▶ _TEXT FOR ANALYSIS_
I hope I don't come across as too self serving with this post, but it's sadly likely! Basically I've been flirting with the idea of setting up a 'crowdsource' based paper goods site. Items such as notepads, journals, cards for all occasion, wedding stationery too, gift boxes and bags.

The way it would work is similar to what threadless did for T-shirts, the best designs are voted for and then put into production, with the artist getting a cut of all sales.

Given you folks are the experts here, does this seem like something that would appeal to you to design for? I personally am not a designer, but that doesn't mean I don't like working with design :)

All feedback would be appreciated, thanks!

P. S. I'm not one hundred percent if this is the right subsection, I'll check tomorrow when I'm less knackered. I'll also update the post with more pertinent details.


Staff member
First off welcome to the forum....

Honestly I'm not so sure it would work, cards especially as you have the likes of funky pigeon/moonpig for that.

Notepads and Journals are kind of one of those things that people buy because they need them or like using them so not sure 'custom fronts' would be of much use there, although I've seen stranger things become popular lol. ... ah it clearly is quite popular as funky pigeon do them......

Wedding stationary is usually one of two types, completely custom or off the shelf... it might stand a better chance than the others.

Gift boxes and bags could be a way to go but again I'm not sure how much custom you'd get from it with 'smaller scale' but bulk purchase for companies could work.

I'd say the biggest issue isn't so much the concept but the competition. I know we've got a few t-shirt designers on here so they might be able to give you a more 'hands on feedback'


Staff member
Welcome to the forum.

▶ _PROVIDED INFORMATION_
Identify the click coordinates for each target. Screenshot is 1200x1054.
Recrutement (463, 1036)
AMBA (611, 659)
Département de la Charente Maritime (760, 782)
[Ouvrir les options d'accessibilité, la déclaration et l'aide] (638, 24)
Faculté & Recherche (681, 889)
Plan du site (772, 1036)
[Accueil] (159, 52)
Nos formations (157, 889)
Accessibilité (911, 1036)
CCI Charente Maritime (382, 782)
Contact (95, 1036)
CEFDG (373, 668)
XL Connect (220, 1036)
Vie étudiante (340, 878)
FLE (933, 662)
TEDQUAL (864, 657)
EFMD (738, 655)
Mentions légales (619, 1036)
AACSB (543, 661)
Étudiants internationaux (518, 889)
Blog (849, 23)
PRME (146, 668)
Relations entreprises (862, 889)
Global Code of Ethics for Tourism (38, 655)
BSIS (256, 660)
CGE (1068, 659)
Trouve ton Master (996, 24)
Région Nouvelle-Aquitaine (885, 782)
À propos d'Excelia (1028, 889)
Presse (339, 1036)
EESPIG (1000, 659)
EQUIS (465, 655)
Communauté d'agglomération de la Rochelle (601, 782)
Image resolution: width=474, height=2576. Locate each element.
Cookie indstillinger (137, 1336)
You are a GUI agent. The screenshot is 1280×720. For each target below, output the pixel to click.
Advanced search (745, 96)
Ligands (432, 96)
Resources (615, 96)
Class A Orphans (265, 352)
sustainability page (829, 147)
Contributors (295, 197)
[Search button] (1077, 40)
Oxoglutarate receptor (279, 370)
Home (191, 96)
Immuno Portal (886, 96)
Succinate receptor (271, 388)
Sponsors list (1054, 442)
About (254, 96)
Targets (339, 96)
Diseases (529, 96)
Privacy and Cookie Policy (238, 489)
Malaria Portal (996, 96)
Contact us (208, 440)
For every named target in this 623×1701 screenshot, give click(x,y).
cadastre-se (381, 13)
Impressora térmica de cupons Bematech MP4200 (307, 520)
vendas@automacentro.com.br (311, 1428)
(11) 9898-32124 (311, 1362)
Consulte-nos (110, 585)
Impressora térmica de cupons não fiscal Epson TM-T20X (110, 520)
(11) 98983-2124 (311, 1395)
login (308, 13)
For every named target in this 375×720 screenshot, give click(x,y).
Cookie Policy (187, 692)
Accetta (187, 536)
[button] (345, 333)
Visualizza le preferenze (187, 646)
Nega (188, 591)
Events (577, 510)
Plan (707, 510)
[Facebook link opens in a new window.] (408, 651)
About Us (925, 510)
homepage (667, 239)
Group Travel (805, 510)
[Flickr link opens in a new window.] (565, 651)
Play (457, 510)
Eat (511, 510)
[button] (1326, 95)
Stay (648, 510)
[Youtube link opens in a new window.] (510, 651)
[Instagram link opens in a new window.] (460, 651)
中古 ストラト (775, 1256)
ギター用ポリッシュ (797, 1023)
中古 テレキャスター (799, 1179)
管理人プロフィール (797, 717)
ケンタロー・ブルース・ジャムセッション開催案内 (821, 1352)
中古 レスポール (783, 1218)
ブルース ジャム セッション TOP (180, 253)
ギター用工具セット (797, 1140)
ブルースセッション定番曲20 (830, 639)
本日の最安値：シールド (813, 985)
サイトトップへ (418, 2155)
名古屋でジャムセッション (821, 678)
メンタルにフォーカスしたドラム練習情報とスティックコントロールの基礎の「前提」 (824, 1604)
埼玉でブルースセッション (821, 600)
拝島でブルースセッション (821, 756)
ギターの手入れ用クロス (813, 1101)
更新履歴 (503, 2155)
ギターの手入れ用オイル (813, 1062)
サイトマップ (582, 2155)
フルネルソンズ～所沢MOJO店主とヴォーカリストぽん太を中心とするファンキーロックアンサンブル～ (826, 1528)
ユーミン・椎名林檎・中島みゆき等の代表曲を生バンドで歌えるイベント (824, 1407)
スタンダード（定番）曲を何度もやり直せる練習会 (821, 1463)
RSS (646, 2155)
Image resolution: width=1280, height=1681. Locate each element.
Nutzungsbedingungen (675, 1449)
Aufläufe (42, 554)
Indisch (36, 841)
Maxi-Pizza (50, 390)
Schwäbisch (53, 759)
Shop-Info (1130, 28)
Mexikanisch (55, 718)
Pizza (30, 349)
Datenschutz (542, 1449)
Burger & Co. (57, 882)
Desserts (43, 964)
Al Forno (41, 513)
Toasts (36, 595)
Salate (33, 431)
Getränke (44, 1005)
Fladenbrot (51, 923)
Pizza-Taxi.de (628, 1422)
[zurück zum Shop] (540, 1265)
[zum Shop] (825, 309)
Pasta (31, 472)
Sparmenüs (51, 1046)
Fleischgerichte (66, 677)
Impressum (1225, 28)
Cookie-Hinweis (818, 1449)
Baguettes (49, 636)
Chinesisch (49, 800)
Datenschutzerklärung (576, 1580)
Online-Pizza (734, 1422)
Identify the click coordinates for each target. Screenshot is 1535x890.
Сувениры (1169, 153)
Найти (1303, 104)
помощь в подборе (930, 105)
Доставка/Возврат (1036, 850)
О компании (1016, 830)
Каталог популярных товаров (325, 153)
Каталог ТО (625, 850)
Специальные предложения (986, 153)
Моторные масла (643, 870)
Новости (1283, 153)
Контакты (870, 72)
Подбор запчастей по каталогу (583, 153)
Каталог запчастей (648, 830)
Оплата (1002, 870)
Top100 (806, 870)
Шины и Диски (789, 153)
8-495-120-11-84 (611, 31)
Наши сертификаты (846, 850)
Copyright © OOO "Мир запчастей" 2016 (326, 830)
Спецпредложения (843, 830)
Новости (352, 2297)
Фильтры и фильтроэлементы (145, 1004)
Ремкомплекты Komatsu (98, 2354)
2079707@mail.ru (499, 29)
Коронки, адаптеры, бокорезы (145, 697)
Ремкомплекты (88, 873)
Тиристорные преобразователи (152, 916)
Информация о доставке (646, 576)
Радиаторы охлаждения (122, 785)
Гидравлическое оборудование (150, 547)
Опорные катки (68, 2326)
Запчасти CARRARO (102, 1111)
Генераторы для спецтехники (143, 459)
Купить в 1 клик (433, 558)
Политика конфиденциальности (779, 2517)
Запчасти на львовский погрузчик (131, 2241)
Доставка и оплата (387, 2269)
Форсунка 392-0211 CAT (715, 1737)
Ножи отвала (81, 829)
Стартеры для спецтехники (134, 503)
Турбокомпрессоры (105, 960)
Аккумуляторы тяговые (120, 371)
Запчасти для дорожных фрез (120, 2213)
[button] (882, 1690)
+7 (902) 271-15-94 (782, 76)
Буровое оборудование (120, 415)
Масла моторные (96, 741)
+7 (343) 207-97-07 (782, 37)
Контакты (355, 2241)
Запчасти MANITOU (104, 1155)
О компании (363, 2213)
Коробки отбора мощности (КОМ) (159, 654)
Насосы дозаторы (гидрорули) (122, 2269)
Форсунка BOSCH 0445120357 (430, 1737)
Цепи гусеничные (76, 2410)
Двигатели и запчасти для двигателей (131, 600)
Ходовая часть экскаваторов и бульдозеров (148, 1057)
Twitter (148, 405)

▶ _ACTION ITEM 1_
In the forum thread, what existing business does the poster compare the proposed paper goods site to, and for what product?
▶ _ACTION ITEM 2_
Decide whether each statement agrees with the forum thread, answering yes or no and quoting the words that settle it: (a) The poster is a designer. (b) The staff member sees competition, more than the concept, as the main problem. (c) The staff member thinks wedding stationery may do better than the other products.
▶ _ACTION ITEM 3_
Reproduce the passage of the forum thread from "P. S. I'm not" to "more pertinent details.".
The items are not needed here.

▶ _ANSWER SECTION 1_
It compares the site to threadless and what that company did for T-shirts.

▶ _ANSWER SECTION 2_
(a) No: "I personally am not a designer"
(b) Yes: "I'd say the biggest issue isn't so much the concept but the competition."
(c) Yes: "it might stand a better chance than the others."

▶ _ANSWER SECTION 3_
P. S. I'm not one hundred percent if this is the right subsection, I'll check tomorrow when I'm less knackered. I'll also update the post with more pertinent details.